This model is a 7.6 billion parameter instruction-tuned language model developed by mesolitica, building upon the Qwen2.5-7B-Instruct architecture. It has been extensively fine-tuned on a 1.5 billion token Malaysian instruction dataset to enhance its understanding and generation capabilities for Malaysian-specific contexts.

Key Capabilities

  • Multilingual and Dialectal Support: The model supports responses and code generation in a wide array of Malaysian languages and dialects, including Mandarin, Tamil, Jawi, Manglish, Johor, Kedah, Kelantan, Pahang, Perak, Sabah, Sarawak, Selangor, Negeri Sembilan, and Terengganu.
  • Malaysian Context Understanding: It is specifically trained to handle multi-turn conversations and queries related to Malaysian legislation, politics, religions, and local languages.
  • Code Generation: Capable of generating code in the aforementioned Malaysian languages and dialects.

Training Details

The model was fine-tuned using LoRA on the mesolitica/Malaysian-SFT dataset.

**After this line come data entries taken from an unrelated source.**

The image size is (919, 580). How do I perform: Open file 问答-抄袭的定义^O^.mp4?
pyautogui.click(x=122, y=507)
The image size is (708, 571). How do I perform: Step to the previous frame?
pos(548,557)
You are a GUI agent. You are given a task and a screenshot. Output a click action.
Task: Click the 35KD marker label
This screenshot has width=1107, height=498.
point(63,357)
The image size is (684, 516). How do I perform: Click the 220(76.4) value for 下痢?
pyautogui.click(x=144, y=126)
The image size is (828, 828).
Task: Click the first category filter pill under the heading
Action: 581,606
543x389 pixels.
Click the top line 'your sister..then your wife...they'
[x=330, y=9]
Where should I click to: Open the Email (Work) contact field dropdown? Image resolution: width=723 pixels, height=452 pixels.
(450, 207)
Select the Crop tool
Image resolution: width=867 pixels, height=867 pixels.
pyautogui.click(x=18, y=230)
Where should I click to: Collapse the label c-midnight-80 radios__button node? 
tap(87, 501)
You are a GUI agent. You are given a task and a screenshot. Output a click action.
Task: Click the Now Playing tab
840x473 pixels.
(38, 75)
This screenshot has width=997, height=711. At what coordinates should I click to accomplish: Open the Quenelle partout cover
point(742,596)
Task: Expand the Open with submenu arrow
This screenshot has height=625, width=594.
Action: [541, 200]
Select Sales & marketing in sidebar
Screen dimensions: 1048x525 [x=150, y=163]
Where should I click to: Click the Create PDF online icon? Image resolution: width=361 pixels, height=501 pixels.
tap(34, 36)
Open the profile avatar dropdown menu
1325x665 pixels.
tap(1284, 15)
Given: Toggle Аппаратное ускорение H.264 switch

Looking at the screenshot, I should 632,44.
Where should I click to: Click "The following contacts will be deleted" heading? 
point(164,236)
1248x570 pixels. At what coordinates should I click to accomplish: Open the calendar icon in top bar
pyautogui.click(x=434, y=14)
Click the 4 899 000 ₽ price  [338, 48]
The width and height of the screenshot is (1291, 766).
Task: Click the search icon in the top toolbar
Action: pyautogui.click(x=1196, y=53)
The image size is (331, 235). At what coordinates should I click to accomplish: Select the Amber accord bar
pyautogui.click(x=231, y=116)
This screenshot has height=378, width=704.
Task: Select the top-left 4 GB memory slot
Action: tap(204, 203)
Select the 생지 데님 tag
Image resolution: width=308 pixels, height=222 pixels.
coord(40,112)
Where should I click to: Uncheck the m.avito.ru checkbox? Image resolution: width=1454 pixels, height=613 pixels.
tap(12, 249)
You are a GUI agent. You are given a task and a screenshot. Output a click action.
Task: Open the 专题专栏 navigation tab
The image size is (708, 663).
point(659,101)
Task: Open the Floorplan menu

The training involved multipacking an 8192 context length with SDPA causal masking to prevent document contamination and ensure proper position IDs, alongside Chunk CCE loss for LoRA.

Performance

On the MalayMMLU benchmark (0-shot, first token accuracy), the Malaysian-Qwen2.5-7B-Instruct (revision 83a0e145c726385502898ab7e016982eae1b684d) achieved an average accuracy of 69.26%, outperforming the original Qwen2.5-7B-Instruct's 66.52%.